**Exercise objective:** Please retype the records below exactly as they stand.

**Extracted data:**
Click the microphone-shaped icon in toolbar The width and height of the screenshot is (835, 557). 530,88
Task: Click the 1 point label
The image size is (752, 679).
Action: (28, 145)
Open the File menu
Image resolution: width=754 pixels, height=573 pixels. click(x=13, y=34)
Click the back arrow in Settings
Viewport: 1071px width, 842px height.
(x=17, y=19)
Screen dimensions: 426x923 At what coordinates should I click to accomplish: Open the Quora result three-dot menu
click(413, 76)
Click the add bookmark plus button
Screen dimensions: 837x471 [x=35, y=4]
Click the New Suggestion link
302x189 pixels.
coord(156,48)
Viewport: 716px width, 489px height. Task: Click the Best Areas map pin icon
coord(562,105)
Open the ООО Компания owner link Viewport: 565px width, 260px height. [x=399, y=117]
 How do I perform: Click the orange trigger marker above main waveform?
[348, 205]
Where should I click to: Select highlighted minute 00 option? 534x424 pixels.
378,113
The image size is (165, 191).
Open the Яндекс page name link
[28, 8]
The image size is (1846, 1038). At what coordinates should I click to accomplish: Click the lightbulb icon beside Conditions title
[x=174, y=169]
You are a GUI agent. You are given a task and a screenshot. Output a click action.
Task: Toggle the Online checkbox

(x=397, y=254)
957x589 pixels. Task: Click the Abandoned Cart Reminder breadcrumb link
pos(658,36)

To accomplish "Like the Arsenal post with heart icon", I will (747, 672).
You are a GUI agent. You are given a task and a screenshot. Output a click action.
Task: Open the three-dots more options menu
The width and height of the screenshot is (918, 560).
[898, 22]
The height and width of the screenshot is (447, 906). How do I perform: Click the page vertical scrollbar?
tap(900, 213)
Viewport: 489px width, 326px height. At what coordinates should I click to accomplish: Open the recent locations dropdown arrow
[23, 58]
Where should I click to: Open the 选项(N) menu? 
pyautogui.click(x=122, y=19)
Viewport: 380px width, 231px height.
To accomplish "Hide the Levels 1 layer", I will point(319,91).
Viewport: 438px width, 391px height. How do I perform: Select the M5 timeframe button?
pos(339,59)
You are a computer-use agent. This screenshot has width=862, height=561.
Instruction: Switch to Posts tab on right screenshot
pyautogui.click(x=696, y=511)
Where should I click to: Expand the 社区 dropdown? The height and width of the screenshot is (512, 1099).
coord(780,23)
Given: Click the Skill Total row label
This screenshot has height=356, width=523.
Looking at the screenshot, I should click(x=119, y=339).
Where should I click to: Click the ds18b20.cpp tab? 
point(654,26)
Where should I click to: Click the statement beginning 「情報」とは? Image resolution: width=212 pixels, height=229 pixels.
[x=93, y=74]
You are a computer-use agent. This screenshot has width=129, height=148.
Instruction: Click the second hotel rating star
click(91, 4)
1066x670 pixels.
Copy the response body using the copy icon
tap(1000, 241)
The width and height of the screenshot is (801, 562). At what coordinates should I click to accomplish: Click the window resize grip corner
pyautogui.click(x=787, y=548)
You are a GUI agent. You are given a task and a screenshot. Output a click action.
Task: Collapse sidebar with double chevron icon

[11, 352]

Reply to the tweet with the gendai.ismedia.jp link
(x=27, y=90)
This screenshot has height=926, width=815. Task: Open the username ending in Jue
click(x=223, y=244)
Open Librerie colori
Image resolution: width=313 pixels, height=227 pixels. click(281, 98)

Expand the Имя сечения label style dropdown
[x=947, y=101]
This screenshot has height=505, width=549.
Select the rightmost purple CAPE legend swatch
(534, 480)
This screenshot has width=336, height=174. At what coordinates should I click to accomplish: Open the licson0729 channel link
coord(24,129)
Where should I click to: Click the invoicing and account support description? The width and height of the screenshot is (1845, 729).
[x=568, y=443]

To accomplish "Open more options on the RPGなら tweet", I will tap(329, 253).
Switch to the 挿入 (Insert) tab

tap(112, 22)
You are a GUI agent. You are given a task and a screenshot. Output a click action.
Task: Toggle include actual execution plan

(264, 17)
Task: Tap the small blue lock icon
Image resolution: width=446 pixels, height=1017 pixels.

**Exercise result:**
Click the microphone-shaped icon in toolbar The width and height of the screenshot is (835, 557). 530,88
Task: Click the 1 point label
The image size is (752, 679).
Action: (28, 145)
Open the File menu
Image resolution: width=754 pixels, height=573 pixels. click(x=13, y=34)
Click the back arrow in Settings
Viewport: 1071px width, 842px height.
(x=17, y=19)
Screen dimensions: 426x923 At what coordinates should I click to accomplish: Open the Quora result three-dot menu
click(413, 76)
Click the add bookmark plus button
Screen dimensions: 837x471 [x=35, y=4]
Click the New Suggestion link
302x189 pixels.
coord(156,48)
Viewport: 716px width, 489px height. Task: Click the Best Areas map pin icon
coord(562,105)
Open the ООО Компания owner link Viewport: 565px width, 260px height. [x=399, y=117]
 How do I perform: Click the orange trigger marker above main waveform?
[348, 205]
Where should I click to: Select highlighted minute 00 option? 534x424 pixels.
378,113
The image size is (165, 191).
Open the Яндекс page name link
[28, 8]
The image size is (1846, 1038). At what coordinates should I click to accomplish: Click the lightbulb icon beside Conditions title
[x=174, y=169]
You are a GUI agent. You are given a task and a screenshot. Output a click action.
Task: Toggle the Online checkbox

(x=397, y=254)
957x589 pixels. Task: Click the Abandoned Cart Reminder breadcrumb link
pos(658,36)

To accomplish "Like the Arsenal post with heart icon", I will (747, 672).
You are a GUI agent. You are given a task and a screenshot. Output a click action.
Task: Open the three-dots more options menu
The width and height of the screenshot is (918, 560).
[898, 22]
The height and width of the screenshot is (447, 906). How do I perform: Click the page vertical scrollbar?
tap(900, 213)
Viewport: 489px width, 326px height. At what coordinates should I click to accomplish: Open the recent locations dropdown arrow
[23, 58]
Where should I click to: Open the 选项(N) menu? 
pyautogui.click(x=122, y=19)
Viewport: 380px width, 231px height.
To accomplish "Hide the Levels 1 layer", I will point(319,91).
Viewport: 438px width, 391px height. How do I perform: Select the M5 timeframe button?
pos(339,59)
You are a computer-use agent. This screenshot has width=862, height=561.
Instruction: Switch to Posts tab on right screenshot
pyautogui.click(x=696, y=511)
Where should I click to: Expand the 社区 dropdown? The height and width of the screenshot is (512, 1099).
coord(780,23)
Given: Click the Skill Total row label
This screenshot has height=356, width=523.
Looking at the screenshot, I should click(x=119, y=339).
Where should I click to: Click the ds18b20.cpp tab? 
point(654,26)
Where should I click to: Click the statement beginning 「情報」とは? Image resolution: width=212 pixels, height=229 pixels.
[x=93, y=74]
You are a computer-use agent. This screenshot has width=129, height=148.
Instruction: Click the second hotel rating star
click(91, 4)
1066x670 pixels.
Copy the response body using the copy icon
tap(1000, 241)
The width and height of the screenshot is (801, 562). At what coordinates should I click to accomplish: Click the window resize grip corner
pyautogui.click(x=787, y=548)
You are a GUI agent. You are given a task and a screenshot. Output a click action.
Task: Collapse sidebar with double chevron icon

[11, 352]

Reply to the tweet with the gendai.ismedia.jp link
(x=27, y=90)
This screenshot has height=926, width=815. Task: Open the username ending in Jue
click(x=223, y=244)
Open Librerie colori
Image resolution: width=313 pixels, height=227 pixels. click(281, 98)

Expand the Имя сечения label style dropdown
[x=947, y=101]
This screenshot has height=505, width=549.
Select the rightmost purple CAPE legend swatch
(534, 480)
This screenshot has width=336, height=174. At what coordinates should I click to accomplish: Open the licson0729 channel link
coord(24,129)
Where should I click to: Click the invoicing and account support description? The width and height of the screenshot is (1845, 729).
[x=568, y=443]

To accomplish "Open more options on the RPGなら tweet", I will tap(329, 253).
Switch to the 挿入 (Insert) tab

tap(112, 22)
You are a GUI agent. You are given a task and a screenshot. Output a click action.
Task: Toggle include actual execution plan

(264, 17)
Task: Tap the small blue lock icon
Image resolution: width=446 pixels, height=1017 pixels.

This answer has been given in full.